_GIVEN RECORDS_

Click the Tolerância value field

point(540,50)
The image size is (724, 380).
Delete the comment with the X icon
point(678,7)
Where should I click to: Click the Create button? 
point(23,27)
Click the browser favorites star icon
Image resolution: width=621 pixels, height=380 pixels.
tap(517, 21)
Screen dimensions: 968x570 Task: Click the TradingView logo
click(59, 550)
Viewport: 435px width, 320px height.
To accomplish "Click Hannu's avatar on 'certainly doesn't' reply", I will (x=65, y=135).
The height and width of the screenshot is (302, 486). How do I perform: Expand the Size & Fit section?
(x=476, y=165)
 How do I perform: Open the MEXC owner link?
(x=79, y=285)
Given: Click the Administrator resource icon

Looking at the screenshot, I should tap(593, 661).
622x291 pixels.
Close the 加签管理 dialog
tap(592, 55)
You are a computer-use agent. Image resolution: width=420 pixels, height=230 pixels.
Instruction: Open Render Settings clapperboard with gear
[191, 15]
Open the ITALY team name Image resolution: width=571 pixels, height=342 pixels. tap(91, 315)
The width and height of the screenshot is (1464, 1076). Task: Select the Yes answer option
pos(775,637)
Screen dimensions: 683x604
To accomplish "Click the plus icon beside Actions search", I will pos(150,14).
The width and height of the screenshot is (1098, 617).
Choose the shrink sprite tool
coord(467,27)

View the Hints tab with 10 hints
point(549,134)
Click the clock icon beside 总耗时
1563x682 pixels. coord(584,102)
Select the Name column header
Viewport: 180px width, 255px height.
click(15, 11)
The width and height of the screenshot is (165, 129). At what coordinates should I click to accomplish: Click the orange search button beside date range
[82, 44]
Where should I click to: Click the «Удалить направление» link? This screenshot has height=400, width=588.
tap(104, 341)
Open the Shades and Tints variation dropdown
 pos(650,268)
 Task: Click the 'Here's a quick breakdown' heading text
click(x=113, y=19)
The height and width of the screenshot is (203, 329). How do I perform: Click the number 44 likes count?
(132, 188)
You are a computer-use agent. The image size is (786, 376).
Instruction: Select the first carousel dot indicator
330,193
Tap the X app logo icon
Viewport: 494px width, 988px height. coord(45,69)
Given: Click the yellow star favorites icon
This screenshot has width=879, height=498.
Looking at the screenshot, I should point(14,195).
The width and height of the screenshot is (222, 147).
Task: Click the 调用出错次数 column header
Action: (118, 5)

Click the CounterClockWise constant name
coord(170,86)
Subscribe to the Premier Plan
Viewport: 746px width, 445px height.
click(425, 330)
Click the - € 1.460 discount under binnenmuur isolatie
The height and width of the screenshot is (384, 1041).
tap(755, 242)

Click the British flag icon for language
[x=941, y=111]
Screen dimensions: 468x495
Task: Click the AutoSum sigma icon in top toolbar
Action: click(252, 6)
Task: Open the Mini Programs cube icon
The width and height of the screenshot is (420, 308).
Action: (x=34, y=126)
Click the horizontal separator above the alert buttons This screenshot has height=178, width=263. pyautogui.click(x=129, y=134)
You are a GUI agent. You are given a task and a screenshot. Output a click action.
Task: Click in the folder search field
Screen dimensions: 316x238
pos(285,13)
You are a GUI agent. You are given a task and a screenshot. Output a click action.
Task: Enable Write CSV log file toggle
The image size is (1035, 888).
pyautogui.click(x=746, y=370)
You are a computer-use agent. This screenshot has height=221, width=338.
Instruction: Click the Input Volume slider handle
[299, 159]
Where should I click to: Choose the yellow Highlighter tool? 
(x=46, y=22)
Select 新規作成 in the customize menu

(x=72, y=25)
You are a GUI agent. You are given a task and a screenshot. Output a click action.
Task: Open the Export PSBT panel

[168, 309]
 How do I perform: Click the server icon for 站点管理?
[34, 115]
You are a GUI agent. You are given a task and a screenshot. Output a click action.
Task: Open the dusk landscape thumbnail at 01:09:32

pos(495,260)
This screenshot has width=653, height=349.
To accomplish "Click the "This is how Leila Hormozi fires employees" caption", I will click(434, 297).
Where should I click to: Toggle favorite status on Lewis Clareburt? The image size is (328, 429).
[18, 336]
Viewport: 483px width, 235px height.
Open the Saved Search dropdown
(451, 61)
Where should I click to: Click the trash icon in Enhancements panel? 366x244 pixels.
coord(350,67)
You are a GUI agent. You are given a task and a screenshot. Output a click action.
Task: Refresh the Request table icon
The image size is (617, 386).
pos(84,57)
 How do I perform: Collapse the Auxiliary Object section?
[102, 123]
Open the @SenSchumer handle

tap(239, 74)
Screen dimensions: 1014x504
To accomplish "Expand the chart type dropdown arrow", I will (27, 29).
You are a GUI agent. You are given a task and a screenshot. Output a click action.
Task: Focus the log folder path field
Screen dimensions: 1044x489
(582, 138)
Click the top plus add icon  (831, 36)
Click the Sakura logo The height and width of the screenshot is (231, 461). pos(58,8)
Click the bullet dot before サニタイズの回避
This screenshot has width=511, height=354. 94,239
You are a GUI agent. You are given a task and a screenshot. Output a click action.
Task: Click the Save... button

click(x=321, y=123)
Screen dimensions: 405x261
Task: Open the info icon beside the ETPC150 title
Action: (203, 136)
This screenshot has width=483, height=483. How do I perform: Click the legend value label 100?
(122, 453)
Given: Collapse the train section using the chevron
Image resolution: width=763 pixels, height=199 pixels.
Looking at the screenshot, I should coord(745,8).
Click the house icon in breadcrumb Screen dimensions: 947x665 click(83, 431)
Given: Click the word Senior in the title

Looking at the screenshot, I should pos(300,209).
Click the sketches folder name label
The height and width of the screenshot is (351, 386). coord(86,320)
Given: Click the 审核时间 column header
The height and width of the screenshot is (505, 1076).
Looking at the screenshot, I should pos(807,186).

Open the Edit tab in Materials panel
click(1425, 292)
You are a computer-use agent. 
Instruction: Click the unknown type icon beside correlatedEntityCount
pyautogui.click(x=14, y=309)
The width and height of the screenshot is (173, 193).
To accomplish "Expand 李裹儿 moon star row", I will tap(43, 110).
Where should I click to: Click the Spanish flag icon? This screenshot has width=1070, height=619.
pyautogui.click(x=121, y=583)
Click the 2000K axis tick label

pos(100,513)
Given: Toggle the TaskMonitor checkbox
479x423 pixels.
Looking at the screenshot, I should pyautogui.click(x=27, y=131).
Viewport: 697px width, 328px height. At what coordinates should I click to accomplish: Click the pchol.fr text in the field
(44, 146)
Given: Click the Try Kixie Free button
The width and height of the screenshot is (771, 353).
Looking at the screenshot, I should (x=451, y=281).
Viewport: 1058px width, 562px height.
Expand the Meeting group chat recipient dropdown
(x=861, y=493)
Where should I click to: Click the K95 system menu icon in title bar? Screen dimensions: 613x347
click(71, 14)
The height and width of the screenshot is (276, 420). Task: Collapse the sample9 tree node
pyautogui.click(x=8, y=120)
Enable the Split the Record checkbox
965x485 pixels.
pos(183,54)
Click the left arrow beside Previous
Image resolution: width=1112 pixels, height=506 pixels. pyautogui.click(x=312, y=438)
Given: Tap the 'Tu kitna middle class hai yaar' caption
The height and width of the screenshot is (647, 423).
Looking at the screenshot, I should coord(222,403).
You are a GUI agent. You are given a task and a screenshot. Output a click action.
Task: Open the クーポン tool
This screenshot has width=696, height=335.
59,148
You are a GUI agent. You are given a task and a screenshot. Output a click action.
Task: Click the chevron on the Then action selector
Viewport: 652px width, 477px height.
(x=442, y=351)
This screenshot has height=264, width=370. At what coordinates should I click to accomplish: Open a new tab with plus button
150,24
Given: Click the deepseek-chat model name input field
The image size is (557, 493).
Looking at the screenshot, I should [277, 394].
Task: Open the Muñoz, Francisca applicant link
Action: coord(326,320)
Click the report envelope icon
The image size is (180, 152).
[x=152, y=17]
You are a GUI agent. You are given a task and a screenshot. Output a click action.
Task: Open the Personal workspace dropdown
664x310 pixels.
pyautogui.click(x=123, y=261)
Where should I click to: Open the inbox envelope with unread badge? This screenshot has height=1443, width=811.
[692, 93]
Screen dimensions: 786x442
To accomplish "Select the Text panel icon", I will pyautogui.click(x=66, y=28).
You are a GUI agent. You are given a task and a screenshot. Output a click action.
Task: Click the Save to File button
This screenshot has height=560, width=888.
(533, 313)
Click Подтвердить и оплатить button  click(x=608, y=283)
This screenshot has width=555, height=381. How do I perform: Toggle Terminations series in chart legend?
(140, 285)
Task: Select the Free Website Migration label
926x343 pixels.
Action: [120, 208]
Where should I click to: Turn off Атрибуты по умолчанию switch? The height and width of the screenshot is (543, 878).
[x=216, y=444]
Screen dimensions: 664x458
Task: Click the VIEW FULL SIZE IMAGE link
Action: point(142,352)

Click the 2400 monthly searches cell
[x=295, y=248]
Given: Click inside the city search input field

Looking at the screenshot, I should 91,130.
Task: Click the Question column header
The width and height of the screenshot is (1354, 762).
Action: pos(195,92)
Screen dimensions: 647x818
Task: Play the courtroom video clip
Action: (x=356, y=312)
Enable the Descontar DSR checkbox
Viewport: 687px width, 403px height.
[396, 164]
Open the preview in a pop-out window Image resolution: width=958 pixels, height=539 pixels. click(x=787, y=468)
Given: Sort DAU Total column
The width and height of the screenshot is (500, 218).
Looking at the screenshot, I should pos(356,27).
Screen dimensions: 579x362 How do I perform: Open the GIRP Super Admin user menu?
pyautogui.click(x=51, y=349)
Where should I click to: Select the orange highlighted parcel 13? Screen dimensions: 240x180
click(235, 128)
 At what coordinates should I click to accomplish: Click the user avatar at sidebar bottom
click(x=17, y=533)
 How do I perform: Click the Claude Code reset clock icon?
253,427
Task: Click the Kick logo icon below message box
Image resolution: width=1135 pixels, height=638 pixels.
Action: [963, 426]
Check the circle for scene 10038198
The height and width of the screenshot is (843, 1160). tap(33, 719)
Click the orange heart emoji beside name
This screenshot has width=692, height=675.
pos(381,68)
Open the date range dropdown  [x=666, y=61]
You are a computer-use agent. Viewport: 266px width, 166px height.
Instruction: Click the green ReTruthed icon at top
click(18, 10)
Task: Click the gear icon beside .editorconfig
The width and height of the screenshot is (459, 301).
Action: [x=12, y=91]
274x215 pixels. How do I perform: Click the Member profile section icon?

_WHAT IS BEING ASKED_
Among the lines above, find the one with "Screen dimensions: 683x604" and the one with "Task: Open the Mini Programs cube icon". Quote both and everything between them, exactly.

_ANSWER BOX_
Screen dimensions: 683x604
To accomplish "Click the plus icon beside Actions search", I will pos(150,14).
The width and height of the screenshot is (1098, 617).
Choose the shrink sprite tool
coord(467,27)

View the Hints tab with 10 hints
point(549,134)
Click the clock icon beside 总耗时
1563x682 pixels. coord(584,102)
Select the Name column header
Viewport: 180px width, 255px height.
click(15, 11)
The width and height of the screenshot is (165, 129). At what coordinates should I click to accomplish: Click the orange search button beside date range
[82, 44]
Where should I click to: Click the «Удалить направление» link? This screenshot has height=400, width=588.
tap(104, 341)
Open the Shades and Tints variation dropdown
 pos(650,268)
 Task: Click the 'Here's a quick breakdown' heading text
click(x=113, y=19)
The height and width of the screenshot is (203, 329). How do I perform: Click the number 44 likes count?
(132, 188)
You are a computer-use agent. The image size is (786, 376).
Instruction: Select the first carousel dot indicator
330,193
Tap the X app logo icon
Viewport: 494px width, 988px height. coord(45,69)
Given: Click the yellow star favorites icon
This screenshot has width=879, height=498.
Looking at the screenshot, I should point(14,195).
The width and height of the screenshot is (222, 147).
Task: Click the 调用出错次数 column header
Action: (118, 5)

Click the CounterClockWise constant name
coord(170,86)
Subscribe to the Premier Plan
Viewport: 746px width, 445px height.
click(425, 330)
Click the - € 1.460 discount under binnenmuur isolatie
The height and width of the screenshot is (384, 1041).
tap(755, 242)

Click the British flag icon for language
[x=941, y=111]
Screen dimensions: 468x495
Task: Click the AutoSum sigma icon in top toolbar
Action: click(252, 6)
Task: Open the Mini Programs cube icon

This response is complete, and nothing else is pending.